How to rationalise the drop in pH when excess aluminium nitrate is added into an aqueous ammonium solution?

Question

Consider the flowing reaction $$\ce{NH3 + H2O <=> NH4+ + OH-}$$ Explain “when excess powdered aluminium nitrate is added to the reaction mixture and the $\mathrm{pH}$ value of the solution is lowered.”

There are 3 questions that confuse me:

1. When $\ce{OH-}$ is removed by aluminium(III) ions, $\ce{NH4+}$ is produced, which is acidic. In that case, is the decrease in $\mathrm{pH}$ due to the formation of $\ce{NH4+}$ ions or because of the removal of $\ce{OH-}$ ions?

2. When $\ce{OH-}$ is removed, according to $K_\mathrm{c} = [\ce{H+}][\ce{OH-}]$, the $\ce{H+}$ ions will increase since $K_\mathrm{c}$ is a constant value.
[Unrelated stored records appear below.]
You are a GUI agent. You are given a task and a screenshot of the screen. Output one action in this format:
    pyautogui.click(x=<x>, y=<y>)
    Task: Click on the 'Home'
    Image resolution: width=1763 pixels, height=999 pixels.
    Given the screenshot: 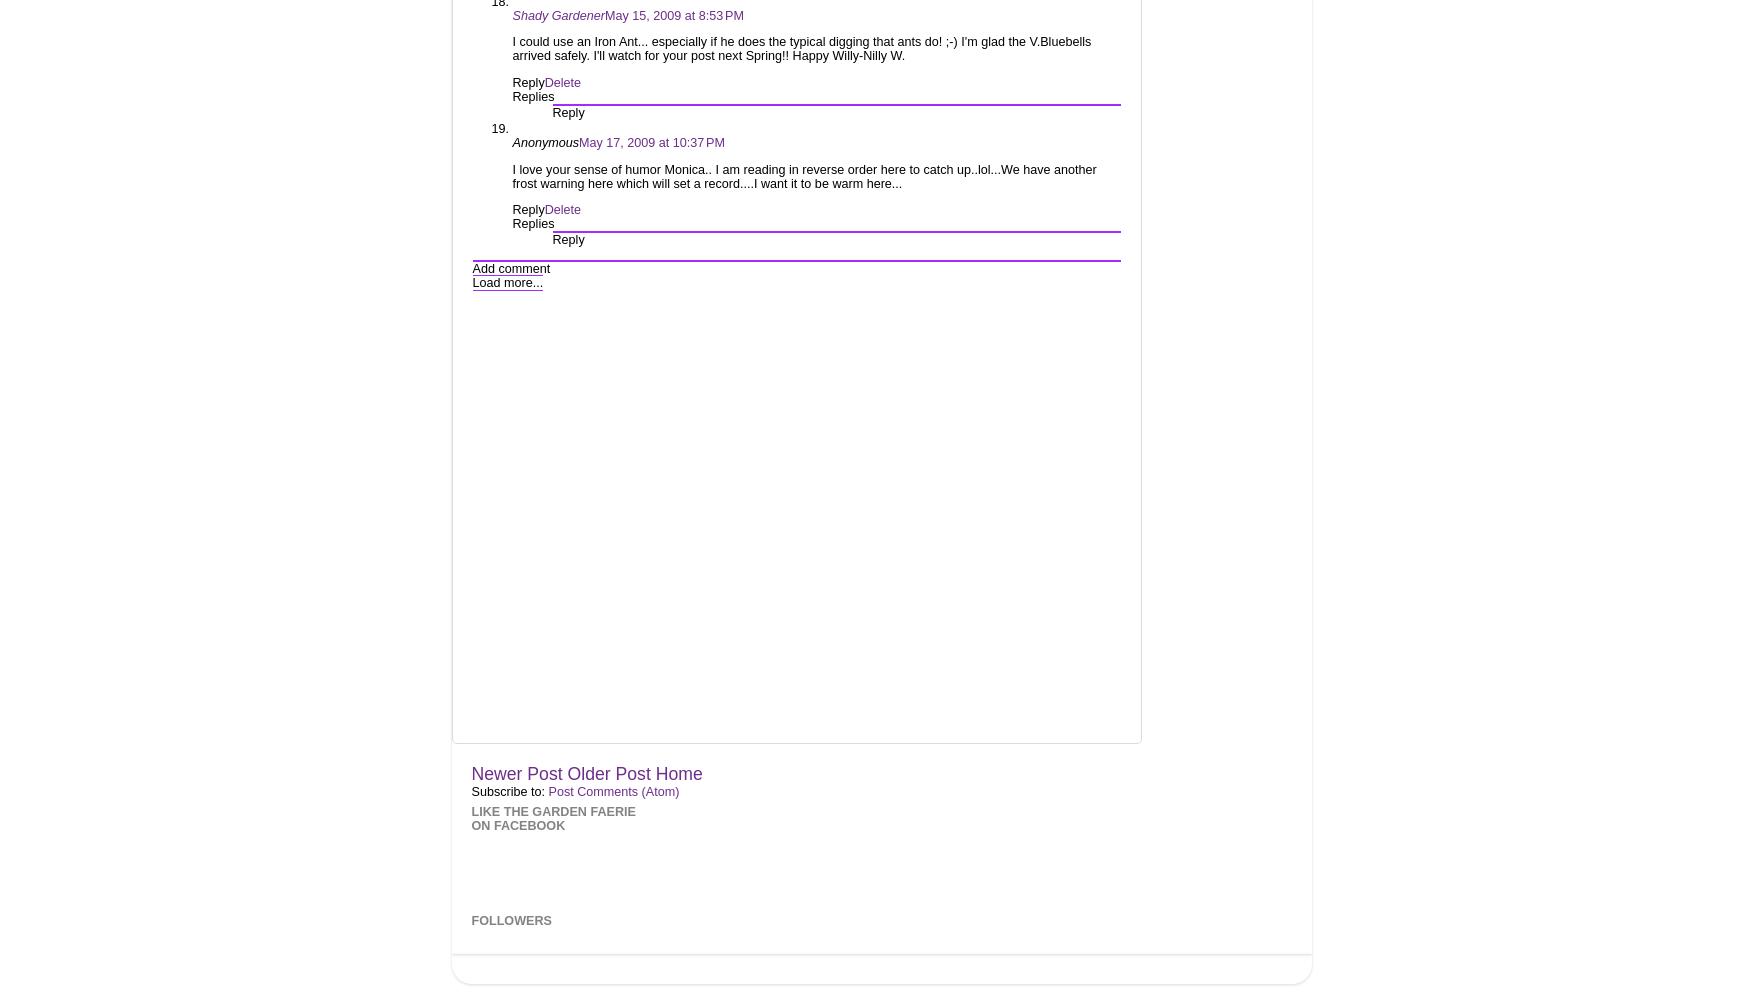 What is the action you would take?
    pyautogui.click(x=678, y=773)
    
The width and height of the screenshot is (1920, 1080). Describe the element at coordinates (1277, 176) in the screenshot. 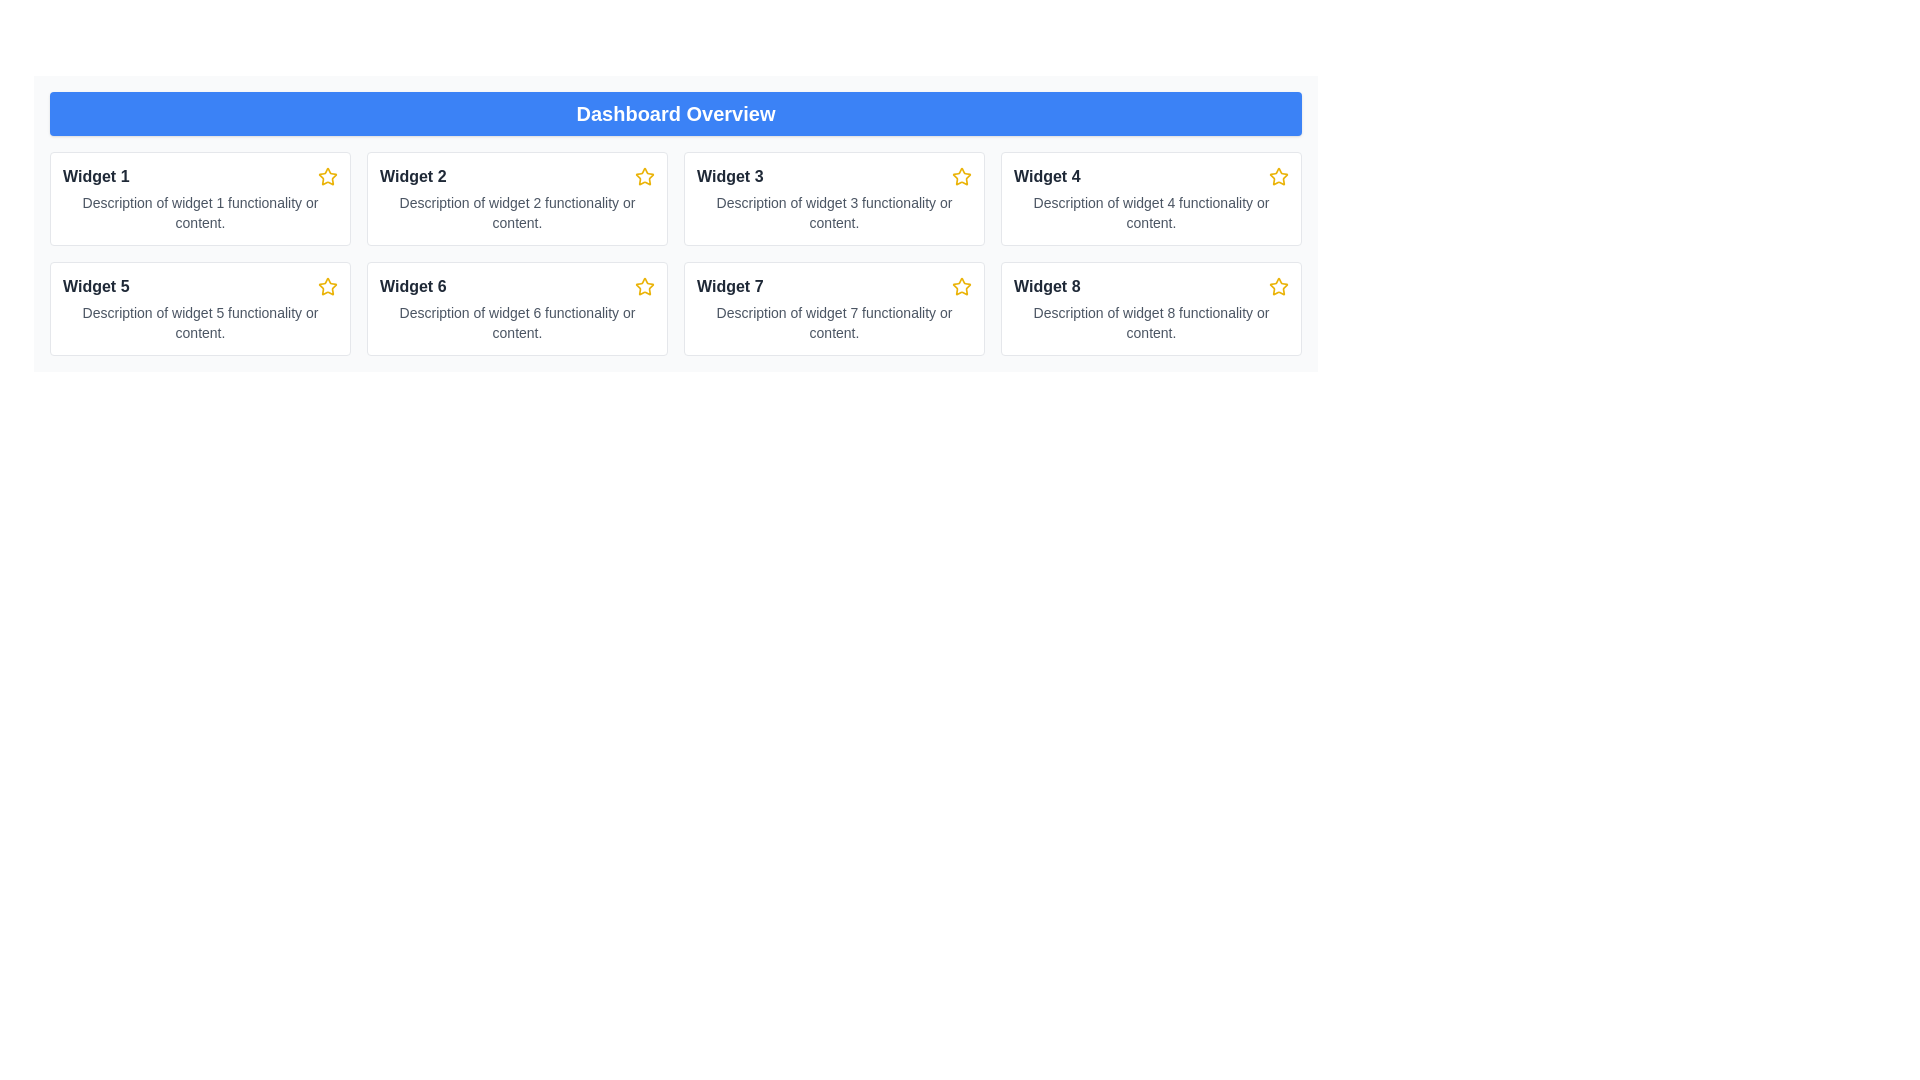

Hence, the pH decreases. Is is a correct explanation to the drop in $\mathrm{pH}$ when $\ce{OH-}$ ions are removed?

3. Does addition of excess aluminium nitrate mean that the equilibrium reaction will go to complete and there is no any ammonia at the end?

Answer 1

As andselisk has already pointed out in a comment, the hexaquo complex of aluminium is a known "cation acid" $$\ce{[Al(H2O)6]^{3+} + H2O<=> [Al(H2O)5(OH^-)]^{2+} +H3O+}$$

A practical application is the use of solid $\ce{KAl(SO4)2·12 H2O}$ (alaun) for blood clotting during wet shave.